Exercise A:
Name every person who appears in the news article below about the Nature Australia magazine, including its byline.
Exercise B:
In the news article below about the Nature Australia magazine, how many years had the magazine been published?
Exercise C:
Carry on the news article below about the planned closure of Nature Australia, starting after its final sentence.

Extract to read:
=-=-=-=-=

The Australian | 7 December 2005


By Greg Roberts



THE nation’s second-oldest magazine is set to become the latest casualty of a push by the Australian Museum to put financial accountability ahead of scientific research.


A meeting of the museum trust in Sydney tomorrow night is expected to vote to close Nature Australia after 84 years of publication.

The move will be proposed by museum assistant director Janet Carding with the support of director Frank Howarth. Former museum director Michael Archer was bitterly disappointed with the move.


“When I was director I believed it was very important to continue the only significant museum journal in the country,” said Professor Archer, head of science at the University of NSW. “The magazine has done wonderful work over many years and it should not be just disappearing.” He said the magazine was widely respected by scientific institutions around the world. “This has an impact on our reputation worldwide.”


Professor Archer feared economic rationalism had won out over the museum’s more traditional goals. “There are things such as a commitment to research and service to the public which do not have a dollar value attached.”


Wilson da Silva, editor of Cosmos magazine, said his company was one of several publishers that put in bids for Nature Australia when the museum advertised for tenders several months ago.

=-=-=-=-=

(Stored data)
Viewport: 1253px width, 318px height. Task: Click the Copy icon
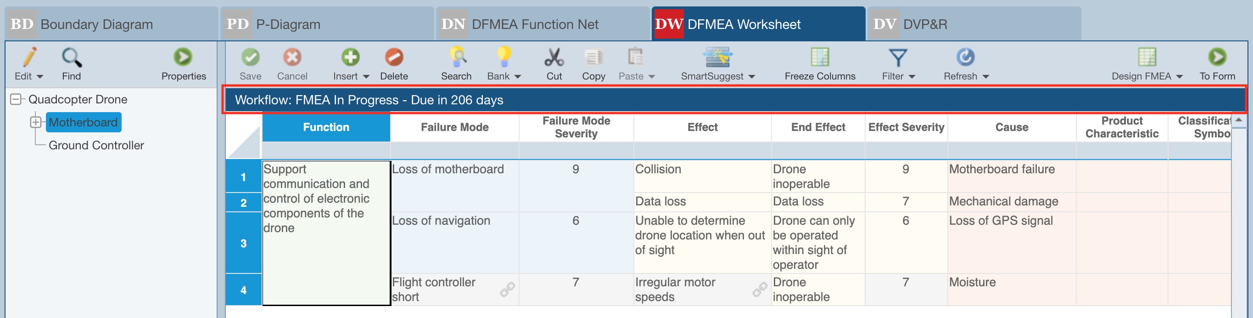pos(593,58)
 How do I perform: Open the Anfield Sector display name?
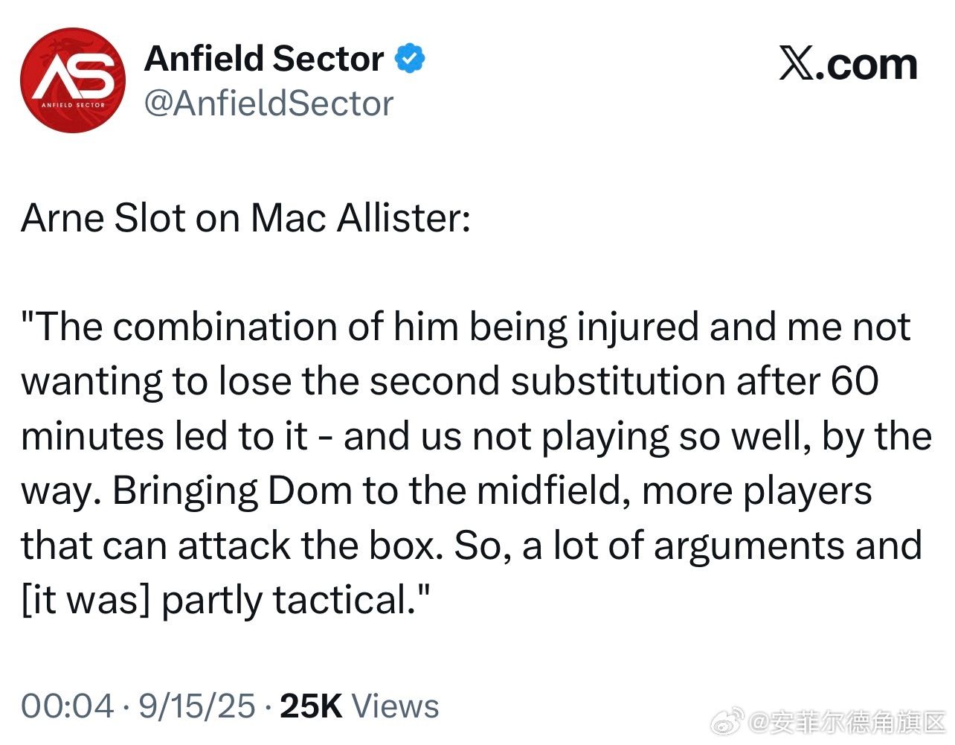264,59
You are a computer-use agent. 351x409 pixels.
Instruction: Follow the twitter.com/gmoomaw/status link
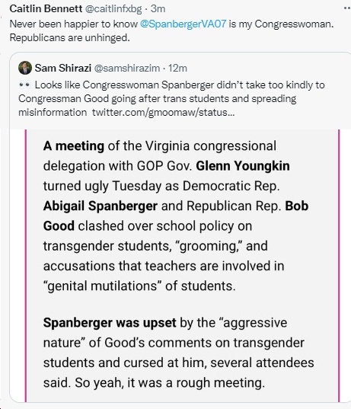[x=163, y=113]
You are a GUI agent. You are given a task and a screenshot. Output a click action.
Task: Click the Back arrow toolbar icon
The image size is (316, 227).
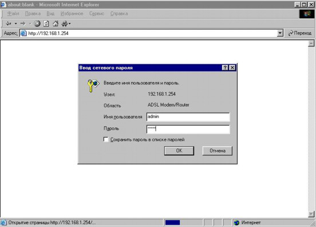coord(9,24)
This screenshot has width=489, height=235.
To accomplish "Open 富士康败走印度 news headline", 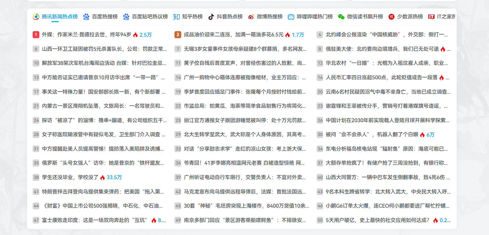I will [x=94, y=220].
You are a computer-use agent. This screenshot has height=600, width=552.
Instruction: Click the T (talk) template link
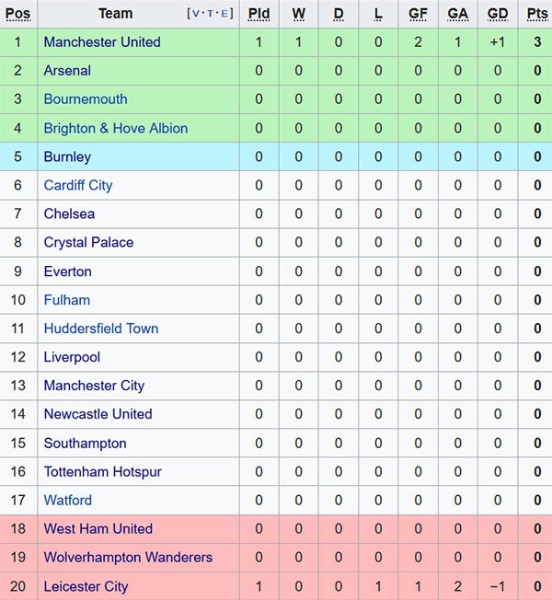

=-=-=-=-=

Expected answer A:
Greg Roberts, Janet Carding, Frank Howarth, Michael Archer, Wilson da Silva

Expected answer B:
84 years.

Expected answer C:
“We thought it was commercially viable and that it would be terrible to see the end of such a high-quality product with a loyal readership,” da Silva said. He said he understood the museum had rejected all the offers it had received.


Museum sources said the magazine was losing money, and the administration had reached the conclusion it could not become commercially viable. The magazine was taken off the stands of newsagents last year and very little has been spent in recent years on marketing or generating subscriptions.


The move follows other cost-cutting measures in research since Mr Howarth became director last year, including the disbandment of a project initiated by Professor Archer to bring to life the Tasmania tiger through DNA cloning. Mr Howarth and Ms Carding declined to comment yesterday. Their spokesman said it was inappropriate to comment before the trust meeting.